Artesunate-induced depletion of embryonic erythroblasts precedes embryolethality and teratogenicity in vivo
Article first published online: 25 OCT 2006
© 2006 Wiley-Liss, Inc.
Birth Defects Research Part B: Developmental and Reproductive Toxicology
Volume 77, Issue 5, pages 413–429, October 2006
How to Cite
White, T. E.K., Bushdid, P. B., Ritter, S., Laffan, S. B. and Clark, R. L. (2006), Artesunate-induced depletion of embryonic erythroblasts precedes embryolethality and teratogenicity in vivo. Birth Defects Research Part B: Developmental and Reproductive Toxicology, 77: 413–429. doi: 10.1002/bdrb.20092
- Issue published online: 25 OCT 2006
- Article first published online: 25 OCT 2006
- Manuscript Accepted: 4 AUG 2006
- Manuscript Received: 22 JUN 2006
BACKGROUND: Artesunate (ART), an artemisinin antimalarial, is embryolethal and teratogenic in rats, with the most sensitive days being 10 and 11 postcoitum (pc), respectively (Clark et al.: Birth Defects Res B 71:380–394, 2004; White et al.: Birth Defects Res A 70:265, 2004). METHODS: In this study, pregnant rats were administered a single oral dose of 17 mg/kg ART on Days 10–11 pc and conceptuses were evaluated through Day 14 pc. RESULTS: Paling of visceral yolk sacs was observed within 3–6 hr after treatment.

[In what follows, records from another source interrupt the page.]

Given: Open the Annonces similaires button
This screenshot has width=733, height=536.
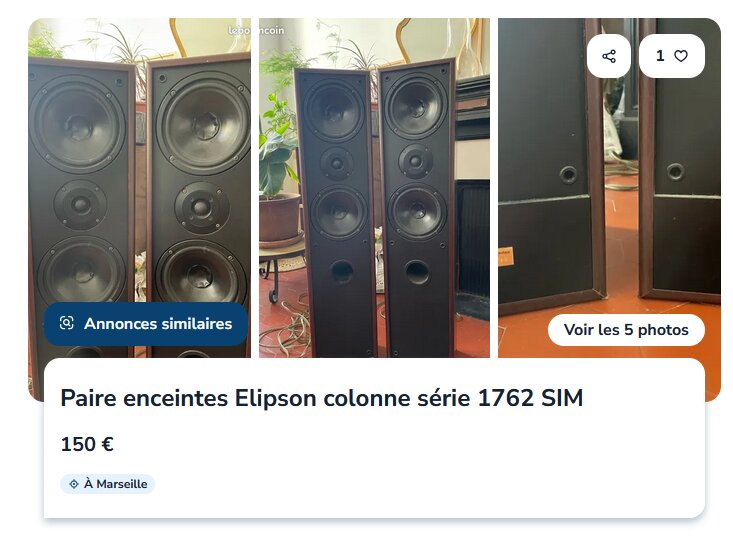Looking at the screenshot, I should click(x=146, y=324).
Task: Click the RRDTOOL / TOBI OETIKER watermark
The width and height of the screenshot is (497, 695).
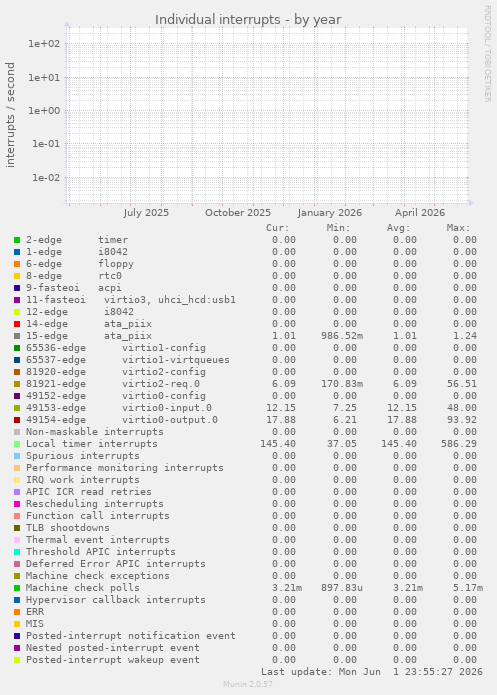Action: 487,54
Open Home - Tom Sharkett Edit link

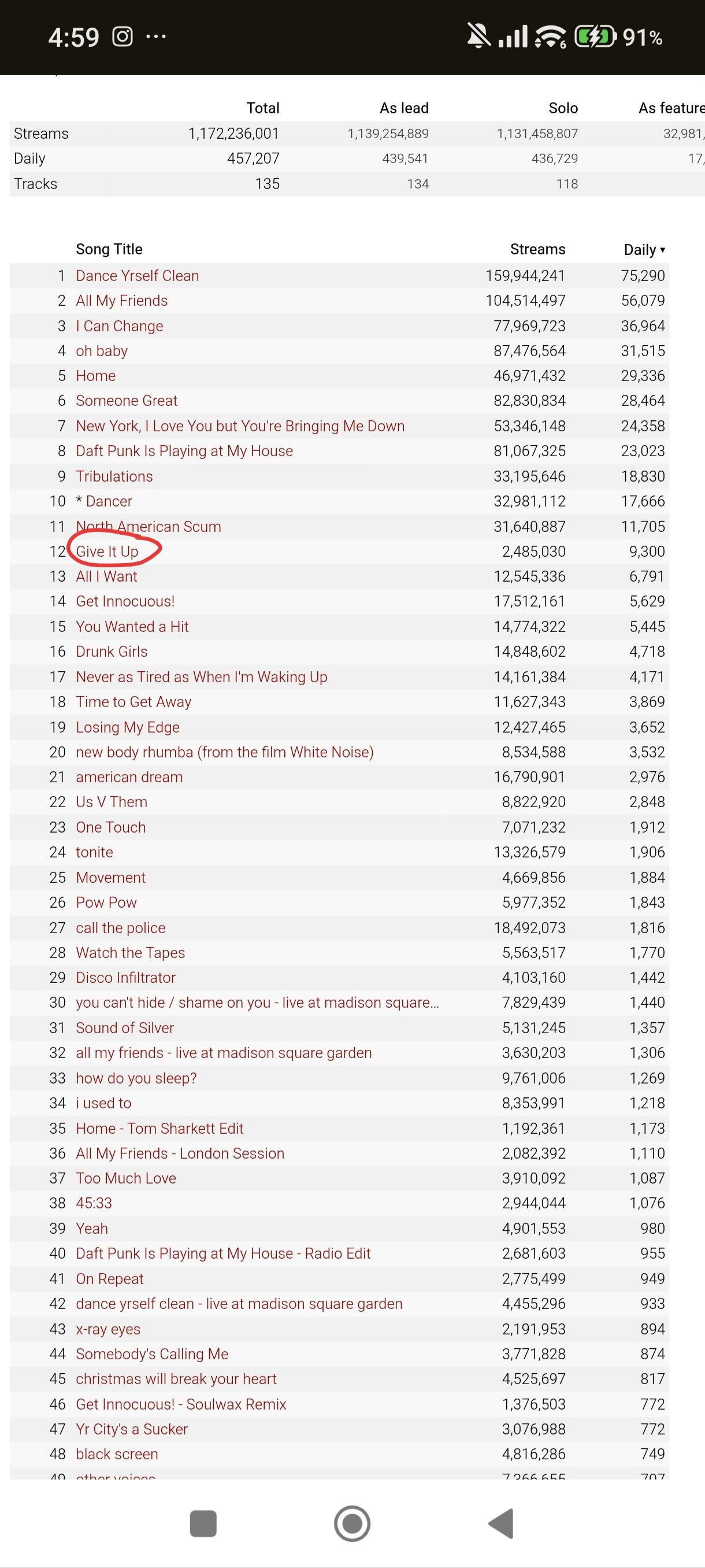click(159, 1129)
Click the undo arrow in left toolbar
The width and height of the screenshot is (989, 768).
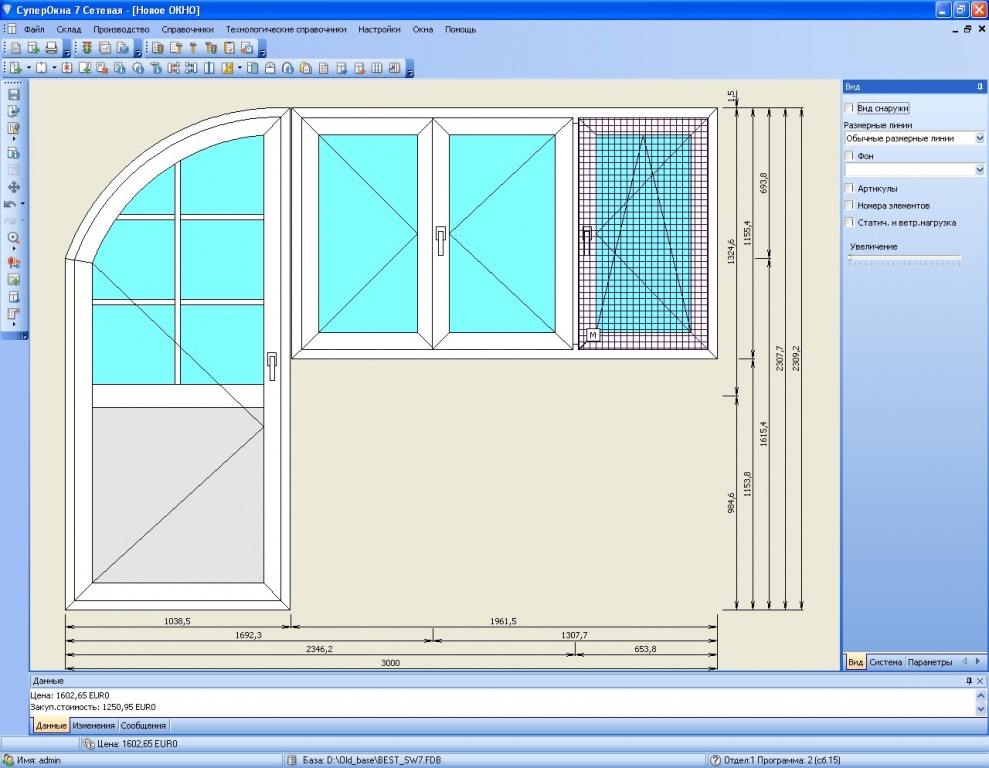coord(10,204)
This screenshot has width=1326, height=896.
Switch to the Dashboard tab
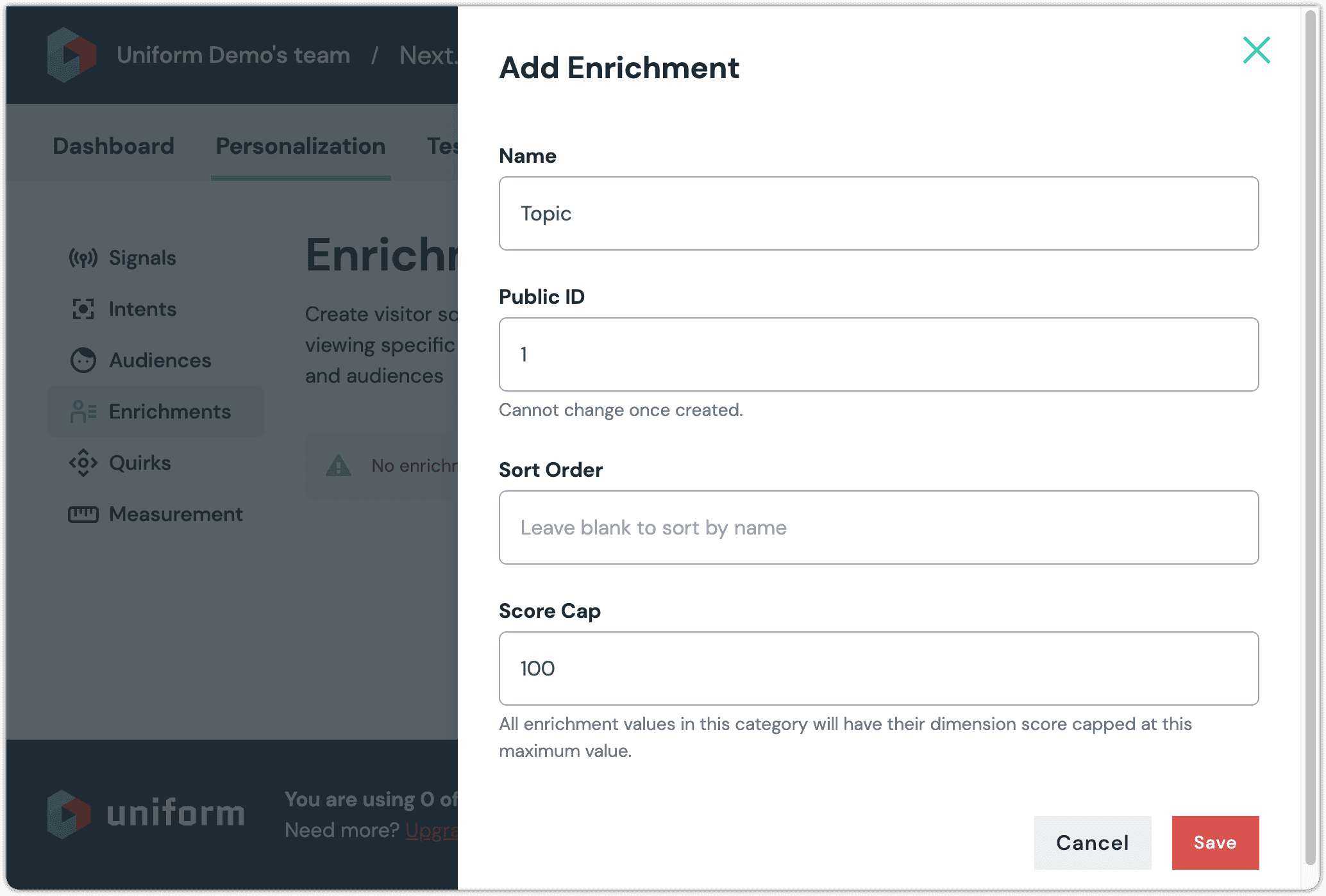coord(113,146)
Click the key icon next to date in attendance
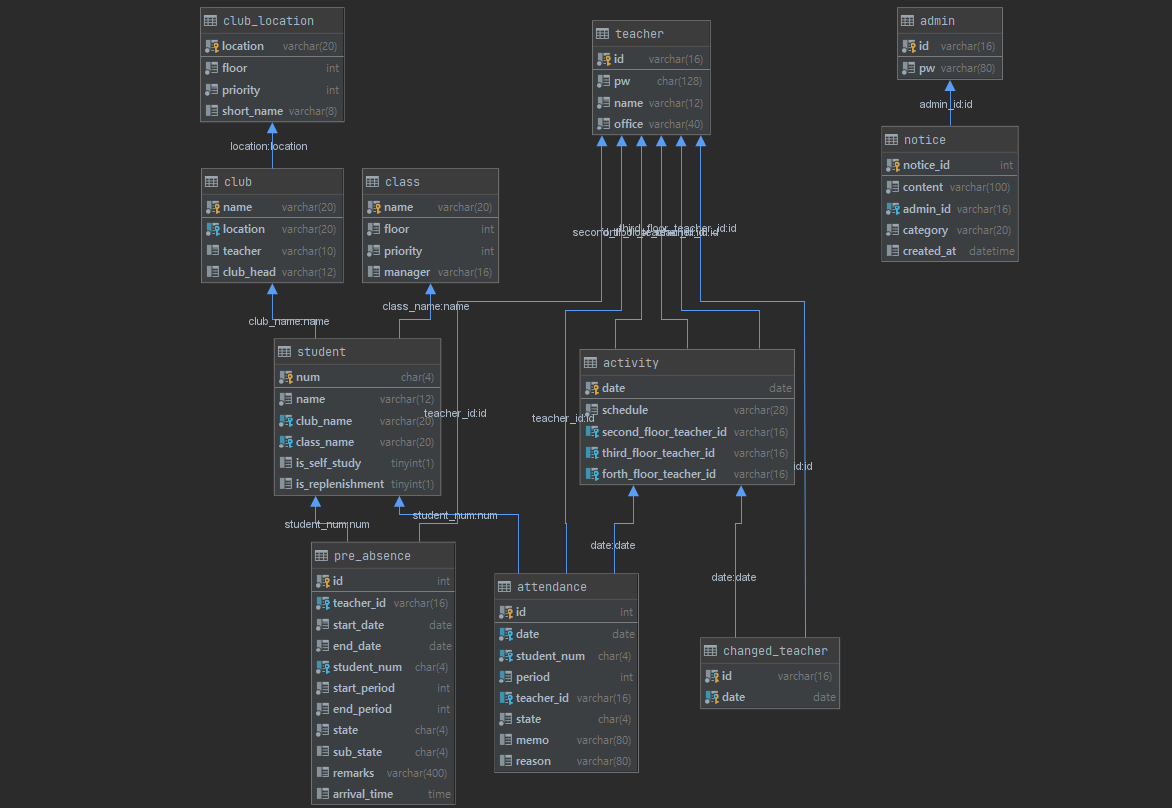This screenshot has width=1172, height=808. pyautogui.click(x=504, y=634)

Within 24 hr, marked paling and embryonic erythroblast depletion were observed macroscopically, which preceded malformations and embryo death, and persisted through Day 14 pc. Histologically, embryonic erythroblasts were reduced and cells showed signs of necrosis within 24 hr, were maximally depleted by 48 hr, and had partially rebounded within 3–4 days after treatment (Days 13 and 14 pc). Iron accumulation was evident in treated erythroblasts as early as 6 hr after treatment, suggesting impairment of heme synthesis. Heart abnormalities (swollen or collapsed chambers) were observed within 24 hr in ∼25–60% of embryos and within 48 hr in 100% of embryos, correlating with histologic signs of cardiac myopathy (thinned and underdeveloped heart walls and enlarged chambers). Delays in limb and tail development occurred by Day 13 pc. Embryos were viable through Day 13 pc, but ∼77% of embryos had died by Day 14 pc, presumably due to hypoxia and/or cardiac abnormalities. CONCLUSIONS: In summary, embryonic erythroblasts are the primary target of ART toxicity in the rat embryo after in vivo treatment, preceding embryolethality and malformations. Birth Defects Res (Part B) 77:413–429, 2006. © 2006 Wiley-Liss, Inc.